Jawor, położony niecałe 70 km na zachód od Wrocławia - to tam powstaje nowa fabryka Mercedesa w Polsce.
- Stawiamy pierwsze elementy konstrukcyjne - podpory - pod halę produkcyjno-montażową. I musimy się z tym uporać do jesieni. Potem będziemy montować w niej maszyny i urządzenia. Nasz zespół projektowy plus wykonawcy i podwykonawcy pracują pełną parą. Nie ma czasu na relaks, bo zaraz potem stawiamy halę produkcyjną, która musi być gotowa do zimy - powiedział Patrick Walz, szef projektu planowania i produkcji fabryki w Jaworze z ramienia Daimler AG.

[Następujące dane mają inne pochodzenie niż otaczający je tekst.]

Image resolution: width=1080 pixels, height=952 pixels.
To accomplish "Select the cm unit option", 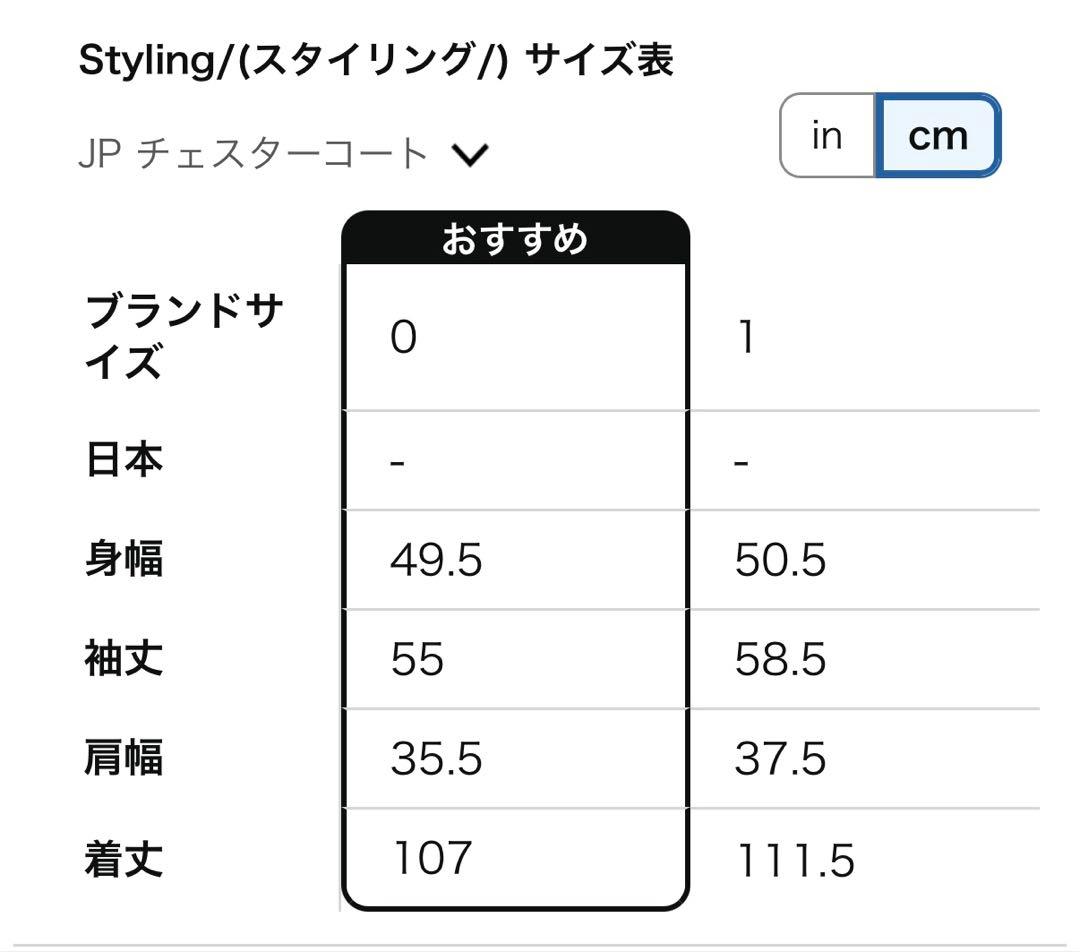I will [935, 136].
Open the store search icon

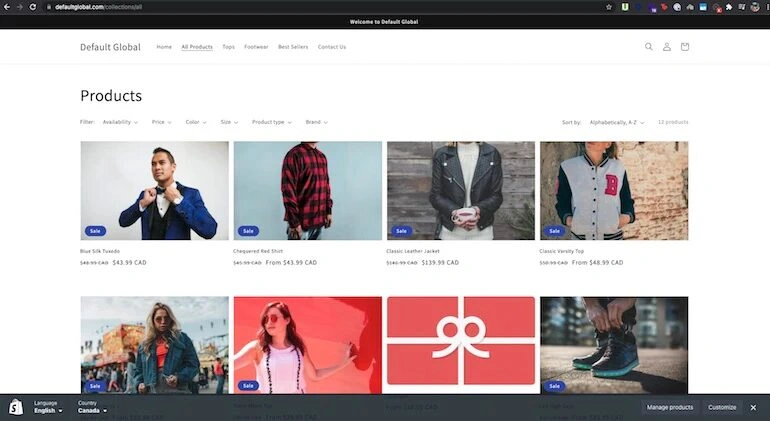(648, 47)
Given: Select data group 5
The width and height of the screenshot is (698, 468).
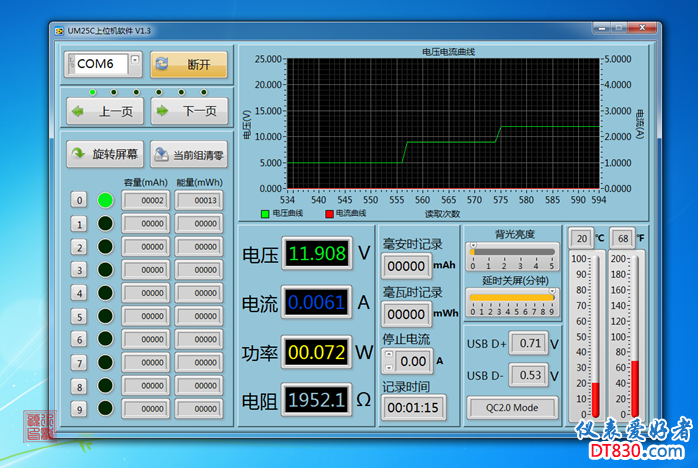Looking at the screenshot, I should [x=79, y=316].
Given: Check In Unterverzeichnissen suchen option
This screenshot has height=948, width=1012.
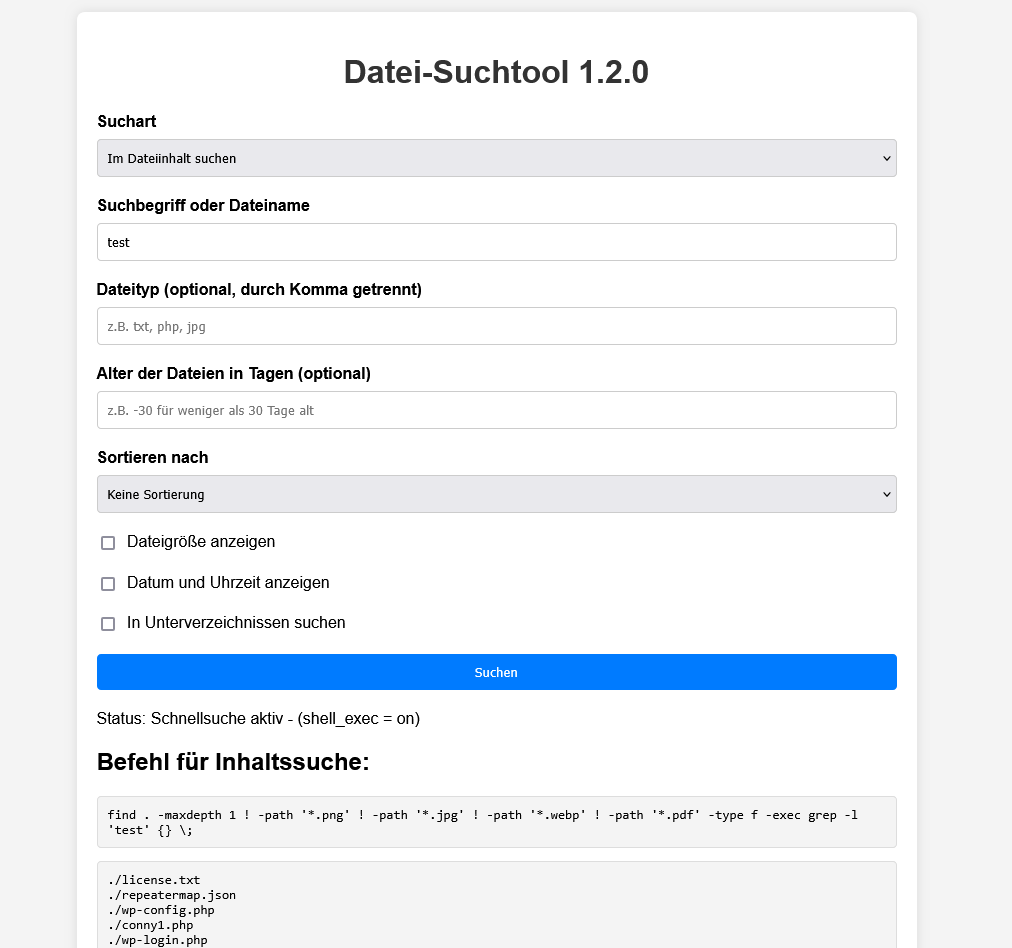Looking at the screenshot, I should (108, 624).
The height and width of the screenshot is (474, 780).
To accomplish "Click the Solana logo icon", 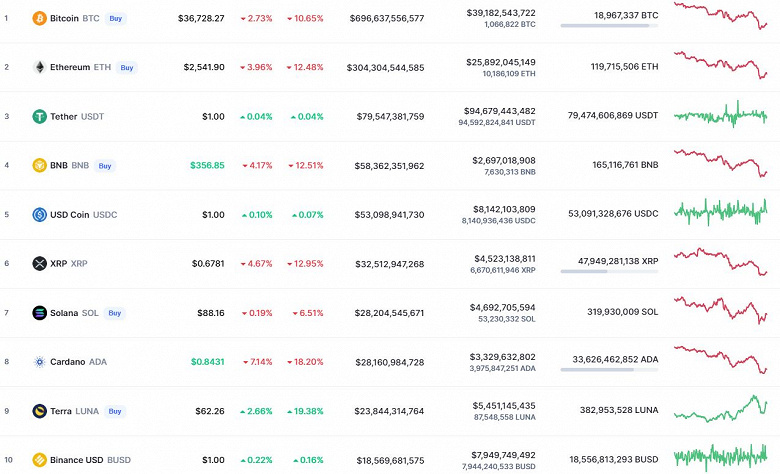I will pyautogui.click(x=39, y=312).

Hala ma być gotowa do końca 2018 roku. Koncern zamontuje tam trzy linie montażu i trzy obróbki zdolne do produkcji 600 tys. silników rocznie. Przewidziano również stanowiska do testowania jednostek napędowych na zimno i gorąco. W budynku odbywać się będzie także przedmontaż podzespołów.
W ocenie Susanne Knittel-Ammerschuber, szefowej działu planowania i fabryk silników Daimler AG, pierwsza podpora to znak, że budowa "wychodzi z ziemi".
- Ale to dopiero początek - cała hala to 650 takich podpór - zapowiedziała.
Przypominamy, że kamień węgielny pod budowę zakładu wmurowano w czerwcu 2017 roku, a właściwe prace budowlane ruszyły w sierpniu.
Zgodnie z planami, budowa zakończy się w 2019 r. Nowa fabryka w 2020 r. osiągnie pełne moce produkcyjne, a opuszczać ją będzie kilkaset tysięcy silników rocznie.
Wartość inwestycji koncernu Daimler w Jaworze, w pierwszym etapie wynosi około 500 mln euro (ok. 2,1 mld zł). Dzięki niej powstanie w zakładzie 500 miejsc pracy. Około 20 proc. z tej liczby mają stanowić inżynierowie oraz pracownicy z wyższym wykształceniem, a pozostała część załogi to pracownicy produkcji.
Nowe silniki do Mercedesa klasy A i S
Mercedes przewiduje, że szkolenie polskich pracowników będzie się odbywało w fabryce w Unterturkheim oraz w zakładzie w Kolleda w Turyngii. Do Polski będą też przyjeżdżali pracownicy z Niemiec. Plan szkoleń dla personelu nowej fabryki silników przewiduje także ścisłą współpracę z lokalnymi, polskimi szkołami zawodowymi.